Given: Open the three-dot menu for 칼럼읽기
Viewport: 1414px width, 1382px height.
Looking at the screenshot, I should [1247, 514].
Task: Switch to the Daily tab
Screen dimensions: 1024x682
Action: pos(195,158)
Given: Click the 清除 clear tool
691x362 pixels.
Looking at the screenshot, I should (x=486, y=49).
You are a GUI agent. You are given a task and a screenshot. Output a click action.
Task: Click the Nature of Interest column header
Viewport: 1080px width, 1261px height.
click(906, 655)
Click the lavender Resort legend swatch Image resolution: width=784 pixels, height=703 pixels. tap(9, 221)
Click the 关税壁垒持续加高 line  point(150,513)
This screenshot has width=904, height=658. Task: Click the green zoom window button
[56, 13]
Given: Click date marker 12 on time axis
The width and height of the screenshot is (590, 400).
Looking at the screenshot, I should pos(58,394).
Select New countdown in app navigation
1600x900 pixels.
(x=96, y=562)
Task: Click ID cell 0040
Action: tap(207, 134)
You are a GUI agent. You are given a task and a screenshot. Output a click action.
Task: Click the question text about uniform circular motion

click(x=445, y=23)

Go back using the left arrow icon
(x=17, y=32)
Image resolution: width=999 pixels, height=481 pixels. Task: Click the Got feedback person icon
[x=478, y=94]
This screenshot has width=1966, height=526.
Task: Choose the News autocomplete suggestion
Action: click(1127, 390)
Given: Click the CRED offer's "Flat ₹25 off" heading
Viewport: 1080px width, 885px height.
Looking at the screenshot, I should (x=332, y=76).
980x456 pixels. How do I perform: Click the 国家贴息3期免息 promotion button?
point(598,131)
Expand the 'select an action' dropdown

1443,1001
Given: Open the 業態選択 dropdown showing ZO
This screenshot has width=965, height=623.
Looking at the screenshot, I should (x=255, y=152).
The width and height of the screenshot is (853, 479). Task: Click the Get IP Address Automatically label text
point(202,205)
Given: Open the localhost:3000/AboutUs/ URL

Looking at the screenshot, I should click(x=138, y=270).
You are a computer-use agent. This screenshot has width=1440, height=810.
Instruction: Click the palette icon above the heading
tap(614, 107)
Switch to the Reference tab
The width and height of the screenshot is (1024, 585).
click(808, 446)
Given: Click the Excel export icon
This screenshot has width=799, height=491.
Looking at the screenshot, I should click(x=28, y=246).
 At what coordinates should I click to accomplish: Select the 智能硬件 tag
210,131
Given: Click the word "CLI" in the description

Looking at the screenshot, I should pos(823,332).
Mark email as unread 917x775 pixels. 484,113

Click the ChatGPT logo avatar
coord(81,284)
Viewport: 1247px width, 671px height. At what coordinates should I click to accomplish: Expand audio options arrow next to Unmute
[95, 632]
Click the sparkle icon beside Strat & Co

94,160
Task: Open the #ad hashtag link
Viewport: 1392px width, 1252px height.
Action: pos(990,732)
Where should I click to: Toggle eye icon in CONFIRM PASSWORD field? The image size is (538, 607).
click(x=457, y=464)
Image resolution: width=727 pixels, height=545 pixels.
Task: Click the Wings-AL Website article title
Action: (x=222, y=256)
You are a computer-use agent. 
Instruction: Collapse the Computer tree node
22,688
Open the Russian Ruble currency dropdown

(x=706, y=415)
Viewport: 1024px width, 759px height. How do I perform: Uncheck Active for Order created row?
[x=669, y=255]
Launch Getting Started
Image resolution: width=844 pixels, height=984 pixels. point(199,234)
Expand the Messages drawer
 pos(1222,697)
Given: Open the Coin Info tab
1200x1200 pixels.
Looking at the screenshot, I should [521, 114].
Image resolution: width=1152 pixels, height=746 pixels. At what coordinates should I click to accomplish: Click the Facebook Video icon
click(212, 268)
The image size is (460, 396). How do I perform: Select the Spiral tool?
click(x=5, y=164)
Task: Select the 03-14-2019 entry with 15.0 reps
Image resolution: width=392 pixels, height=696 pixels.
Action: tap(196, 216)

______________________________

Once more, write down the full material exactly as it appears.

Given: Open the three-dot menu for 칼럼읽기
Viewport: 1414px width, 1382px height.
Looking at the screenshot, I should [1247, 514].
Task: Switch to the Daily tab
Screen dimensions: 1024x682
Action: pos(195,158)
Given: Click the 清除 clear tool
691x362 pixels.
Looking at the screenshot, I should (x=486, y=49).
You are a GUI agent. You are given a task and a screenshot. Output a click action.
Task: Click the Nature of Interest column header
Viewport: 1080px width, 1261px height.
click(906, 655)
Click the lavender Resort legend swatch Image resolution: width=784 pixels, height=703 pixels. tap(9, 221)
Click the 关税壁垒持续加高 line  point(150,513)
This screenshot has width=904, height=658. Task: Click the green zoom window button
[56, 13]
Given: Click date marker 12 on time axis
The width and height of the screenshot is (590, 400).
Looking at the screenshot, I should pos(58,394).
Select New countdown in app navigation
1600x900 pixels.
(x=96, y=562)
Task: Click ID cell 0040
Action: tap(207, 134)
You are a GUI agent. You are given a task and a screenshot. Output a click action.
Task: Click the question text about uniform circular motion

click(x=445, y=23)

Go back using the left arrow icon
(x=17, y=32)
Image resolution: width=999 pixels, height=481 pixels. Task: Click the Got feedback person icon
[x=478, y=94]
This screenshot has width=1966, height=526.
Task: Choose the News autocomplete suggestion
Action: click(1127, 390)
Given: Click the CRED offer's "Flat ₹25 off" heading
Viewport: 1080px width, 885px height.
Looking at the screenshot, I should (x=332, y=76).
980x456 pixels. How do I perform: Click the 国家贴息3期免息 promotion button?
point(598,131)
Expand the 'select an action' dropdown

1443,1001
Given: Open the 業態選択 dropdown showing ZO
This screenshot has width=965, height=623.
Looking at the screenshot, I should (x=255, y=152).
The width and height of the screenshot is (853, 479). Task: Click the Get IP Address Automatically label text
point(202,205)
Given: Open the localhost:3000/AboutUs/ URL

Looking at the screenshot, I should click(x=138, y=270).
You are a computer-use agent. This screenshot has width=1440, height=810.
Instruction: Click the palette icon above the heading
tap(614, 107)
Switch to the Reference tab
The width and height of the screenshot is (1024, 585).
click(808, 446)
Given: Click the Excel export icon
This screenshot has width=799, height=491.
Looking at the screenshot, I should click(x=28, y=246).
 At what coordinates should I click to accomplish: Select the 智能硬件 tag
210,131
Given: Click the word "CLI" in the description

Looking at the screenshot, I should pos(823,332).
Mark email as unread 917x775 pixels. 484,113

Click the ChatGPT logo avatar
coord(81,284)
Viewport: 1247px width, 671px height. At what coordinates should I click to accomplish: Expand audio options arrow next to Unmute
[95, 632]
Click the sparkle icon beside Strat & Co

94,160
Task: Open the #ad hashtag link
Viewport: 1392px width, 1252px height.
Action: pos(990,732)
Where should I click to: Toggle eye icon in CONFIRM PASSWORD field? The image size is (538, 607).
click(x=457, y=464)
Image resolution: width=727 pixels, height=545 pixels.
Task: Click the Wings-AL Website article title
Action: (x=222, y=256)
You are a computer-use agent. 
Instruction: Collapse the Computer tree node
22,688
Open the Russian Ruble currency dropdown

(x=706, y=415)
Viewport: 1024px width, 759px height. How do I perform: Uncheck Active for Order created row?
[x=669, y=255]
Launch Getting Started
Image resolution: width=844 pixels, height=984 pixels. point(199,234)
Expand the Messages drawer
 pos(1222,697)
Given: Open the Coin Info tab
1200x1200 pixels.
Looking at the screenshot, I should [521, 114].
Image resolution: width=1152 pixels, height=746 pixels. At what coordinates should I click to accomplish: Click the Facebook Video icon
click(212, 268)
The image size is (460, 396). How do I perform: Select the Spiral tool?
click(x=5, y=164)
Task: Select the 03-14-2019 entry with 15.0 reps
Image resolution: width=392 pixels, height=696 pixels.
Action: tap(196, 216)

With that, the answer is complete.